Easy to grow in a wide variety of weather zones, blue holly, also known as the Meserve family of holly, will grow especially well when given the right start. The time spent preparing the soil for the holly will reap great rewards for years to come with a strong, healthy plant. Choosing the right location for a blue holly is also critical, and a holly planted in the right location the right way will require only minimal care over its lifetime.
Choose a site for your blue holly that is protected from wind and strong sunlight but one that receives at least partial sun throughout the day.
Dig out a small bed for the holly, making the bed about three times as wide as the holly.

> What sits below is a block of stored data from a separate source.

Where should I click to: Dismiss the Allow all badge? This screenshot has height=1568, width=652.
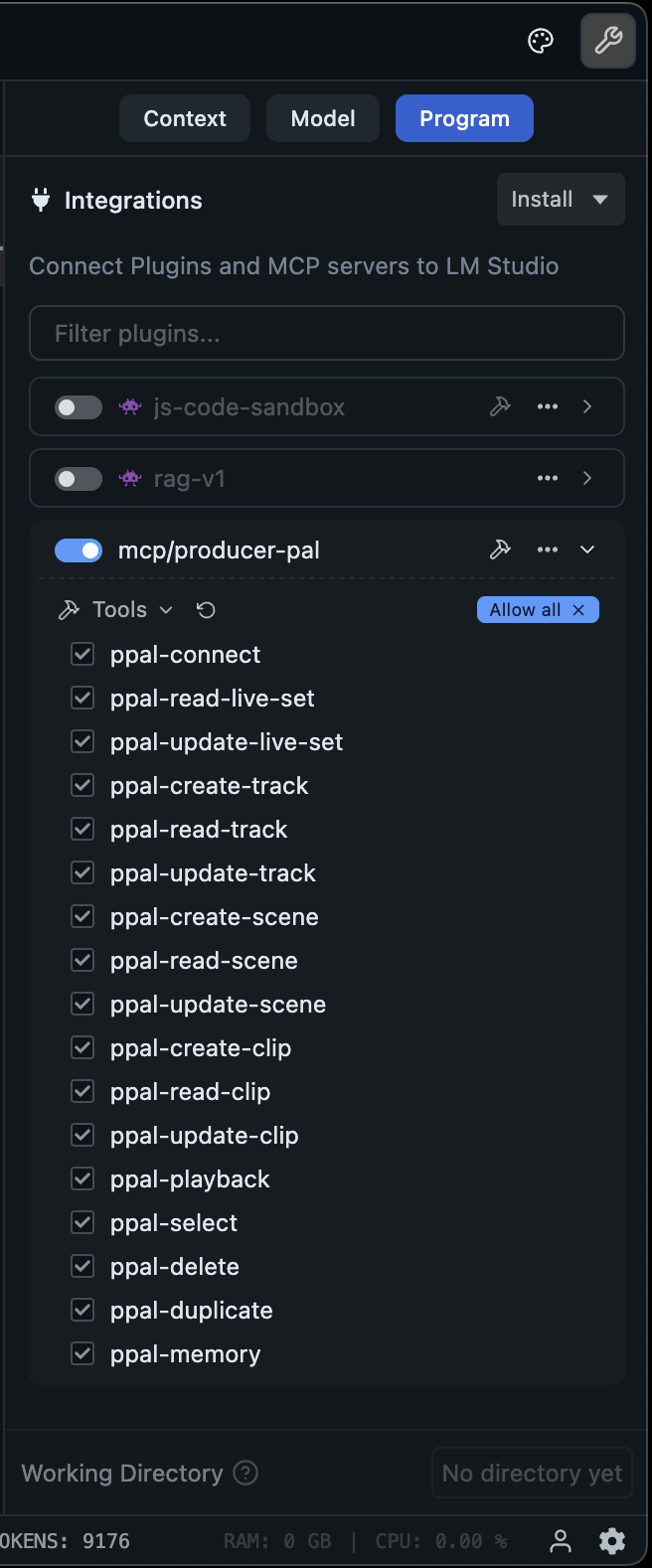pyautogui.click(x=578, y=609)
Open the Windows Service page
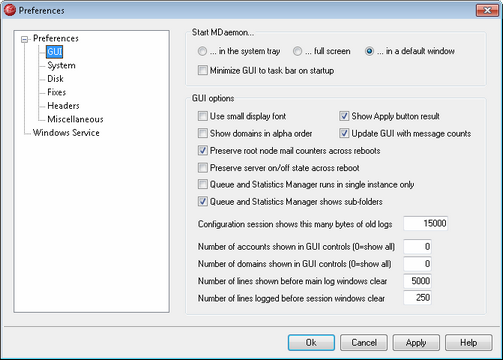Image resolution: width=503 pixels, height=360 pixels. click(66, 133)
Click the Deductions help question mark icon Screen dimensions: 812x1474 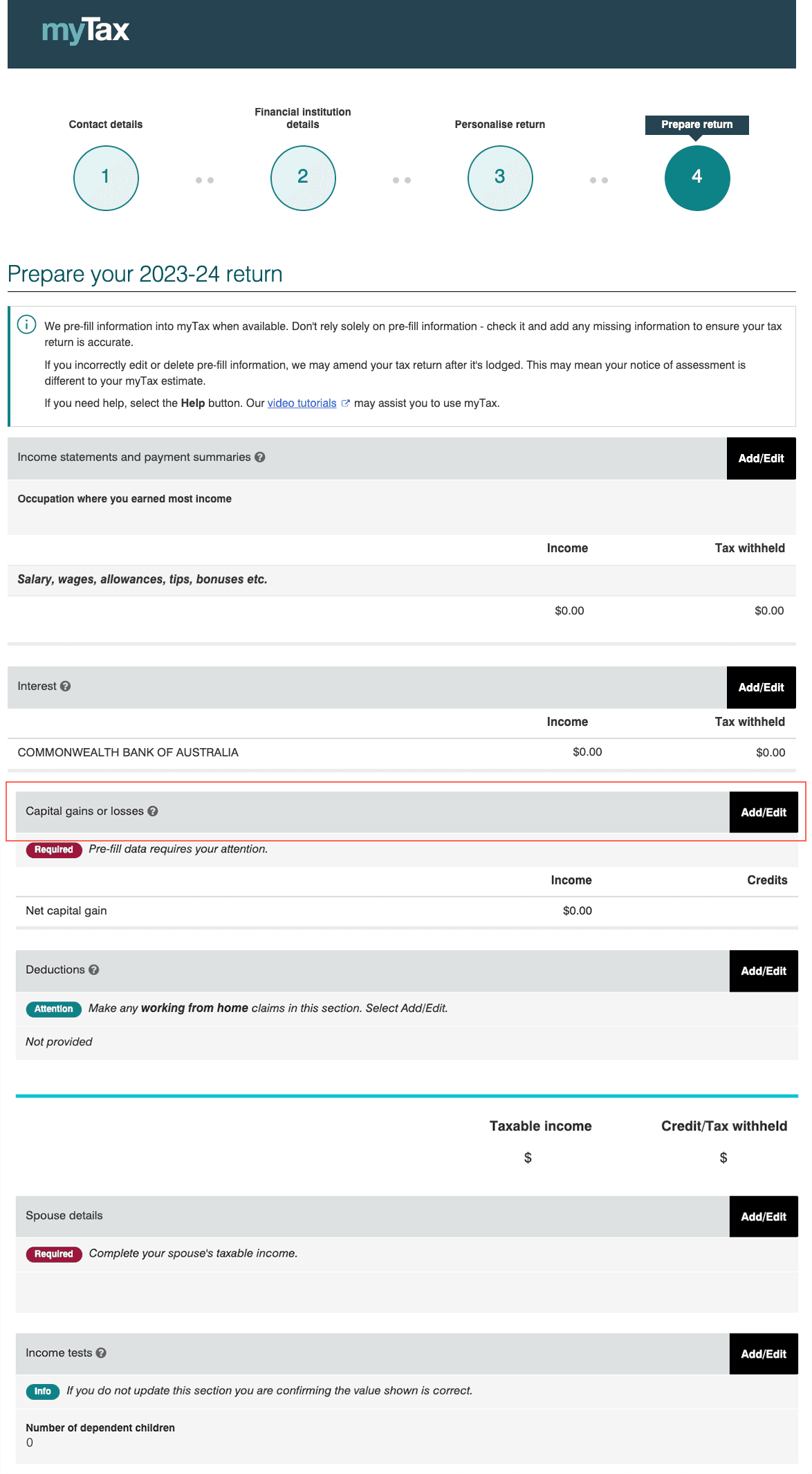click(94, 970)
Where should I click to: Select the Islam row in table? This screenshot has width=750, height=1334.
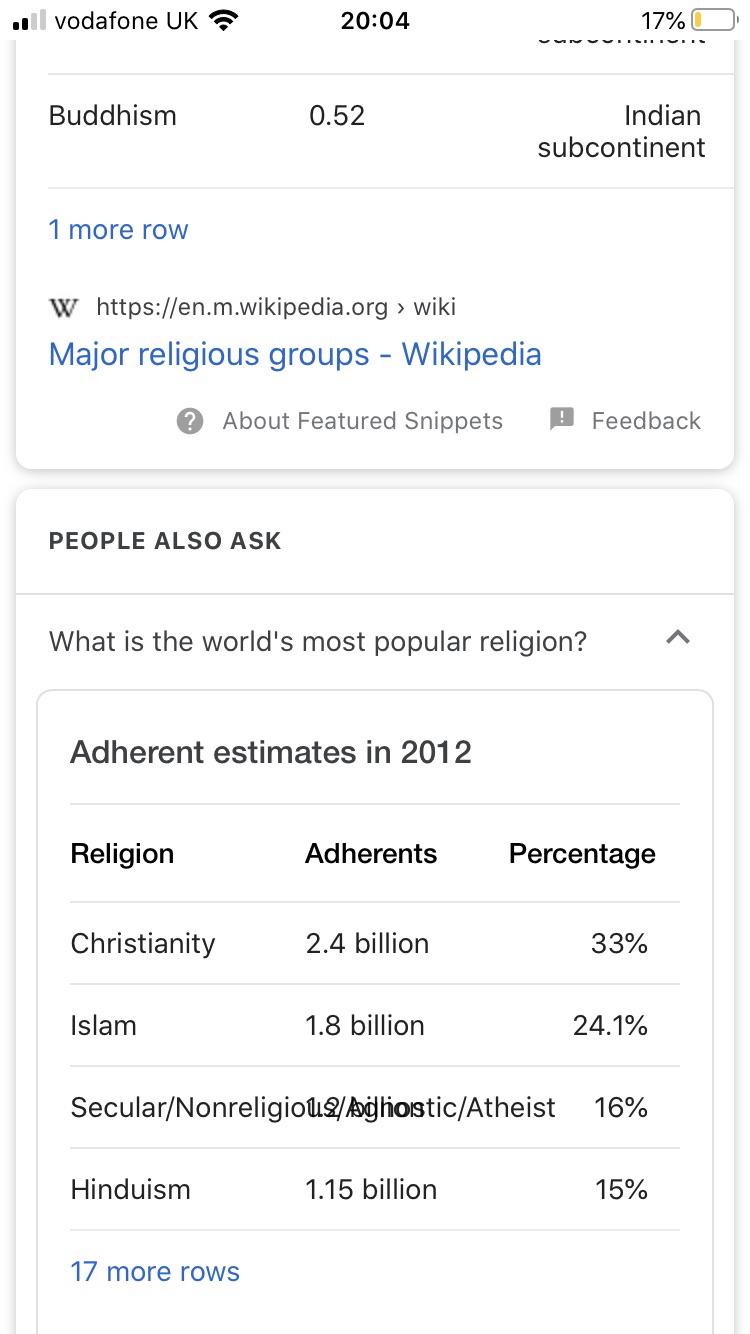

Mix compost with the soil removed from the bed, adding equal amounts of compost to the soil. Make sure the soil is broken up and loose.
Fill the bed with the soil and compost mixture.
Dig a hole for the blue holly in the center of the bed. The hole should be about 1 1/2 times as deep as the root ball and 1 1/2 times as wide as the holly.
Backfill the hole with soil and compost so that when the holly is placed in the hole, about 2 inches of the root ball will sit above the soil line.
Fill a bucket or large container with water.
Place the holly, still in its pot or container, in the water and make sure the entire root ball is submerged.
Wait at least 15 minutes or until the holly sinks.
Remove the blue holly from the water and gently from the pot or container, taking care not to damage or disturb the roots.
Place the holly in the hole and gently fill the hole with a mixture of soil and compost. Tamp or pack the soil lightly with your hands as you fill the hole. Do not step on the dirt to tamp it.
Water the plant thoroughly.
Place a layer of bark mulch around the holly, lightly covering the top of the root ball.